Howe posted a video on social media that included a picture of a 16-week-old foetus that she said was taken inside the hospital’s Butterfly Room, a place for grieving parents, saying “Samuel” was “born alive” after an abortion.
No evidence was given to support that claim and Howe has been contacted for comment. Multiple health experts have previously said claims by anti-abortion activists that large numbers of babies are “born alive” after abortions are misleading, including in evidence to a state and federal parliamentary inquiry.
Sign up: AU Breaking News email
Howe said a Queensland hospital worker sent the image to her.
Instagram blocked the automatic appearance of the image, warning that some people might find it upsetting.
In a second video, Howe posted specific medical information about a number of birth outcomes including the date and time, sex, birth weight, abortion medications used and any injury to the mother, taken from records inside the hospital. She blurred the names of the patients, but the information visible would be enough for them to identify themselves.
She named one of those born both “Amira” and “Mira”. The origin of the names was unclear.
“Another Queensland whistleblower took this photo of the book in a Queensland hospital where births are recorded,” she wrote.
The president of the Royal Australian and New Zealand College of Obstetricians and Gynaecologists, Dr Nisha Khot, said publicly posting such material when a family was going through something so heartbreaking was “deplorable”.
“This is just preying on vulnerable people. This is such a vulnerable time for them and their families, they’re going through something that is heartbreaking,” she said.
The chief executive of the Townsville Hospital and Health Service, Kieran Keyes, said the service was aware of the social media posts “and the serious breach of confidentiality”, and was investigating.
“We take the privacy of our patients and staff seriously.”
In a statement to Guardian Australia, Howe said: “The world needs to see baby Samuel’s face and hear Amira’s story. When we choose to look away from the victims of genocide, the violence continues.”
Howe, a migration law professor at Adelaide University, has previously been accused of spreading misinformation about abortion.
She has been banned from the South Australian parliament for alleged “insults and threatening and intimidating tactics” during an abortion law debate.

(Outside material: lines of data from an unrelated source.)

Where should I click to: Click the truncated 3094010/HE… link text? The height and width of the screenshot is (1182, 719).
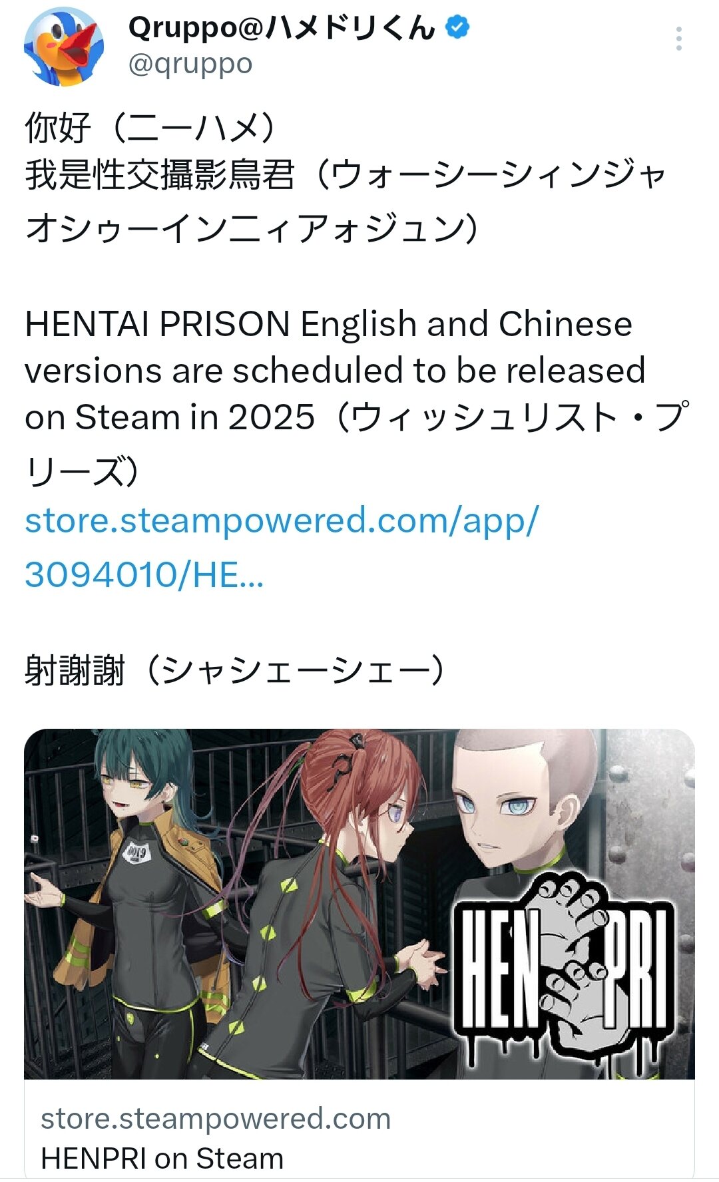pyautogui.click(x=144, y=574)
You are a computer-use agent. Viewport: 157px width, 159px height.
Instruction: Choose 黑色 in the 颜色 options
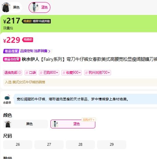[x=26, y=124]
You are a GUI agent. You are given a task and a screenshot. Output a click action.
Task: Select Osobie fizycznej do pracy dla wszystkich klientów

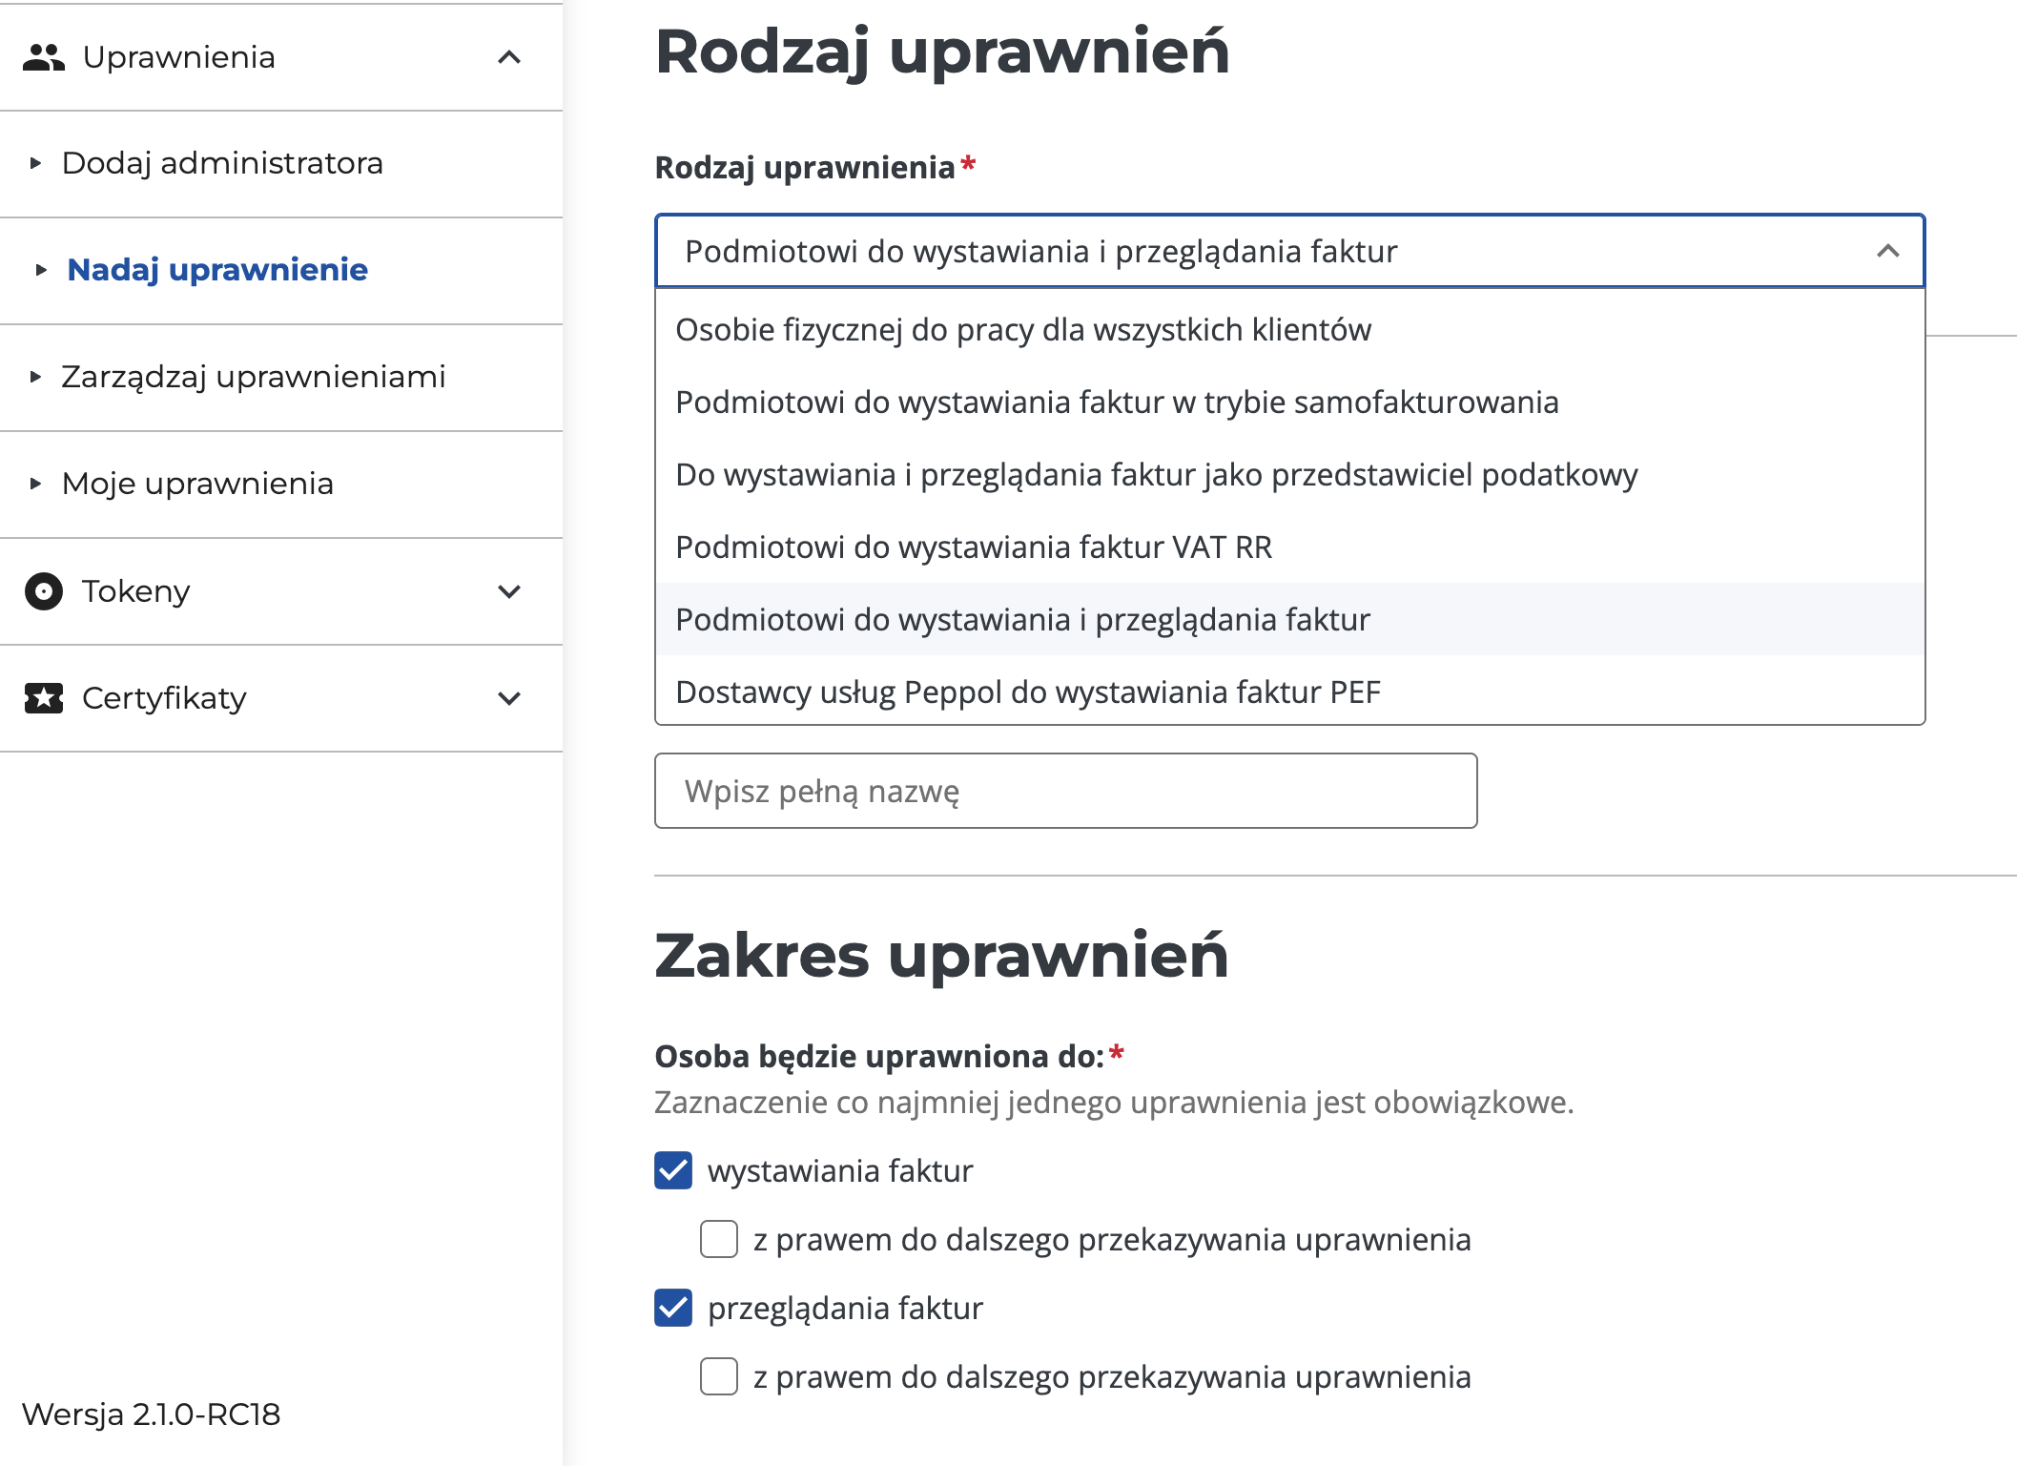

She has worked with state and federal politicians to draft laws aimed at repealing abortion rights.
MPs who are pro-choice say they have suffered death threats and vile abuse from third parties after her anti-abortion campaigns. On social media Howe has labelled some of them part of “The Baby-Killers Club”.
Khot said no woman had an abortion “without giving it a whole lot of thought and a whole lot of heartache”.
“What’s happening in the US is affecting how we have these discussions, and it is getting worse because there is so much misinformation,” she said.
Howe responded in a third video to a social media follower who commented that the video of the foetus should be censored, that it was disturbing and sad, and that some people might want a trigger warning.
Howe said the information came from a “whistleblower” exposing “genocide”, and that “the world needs to see baby Samuel’s face”.
“I know it’s hard, I know some of you have been through miscarriages and stillbirths of your own, and I feel for you, but the system and the monsters who kill these babies don’t want you to see this photo, and I need everybody to see it,” she said.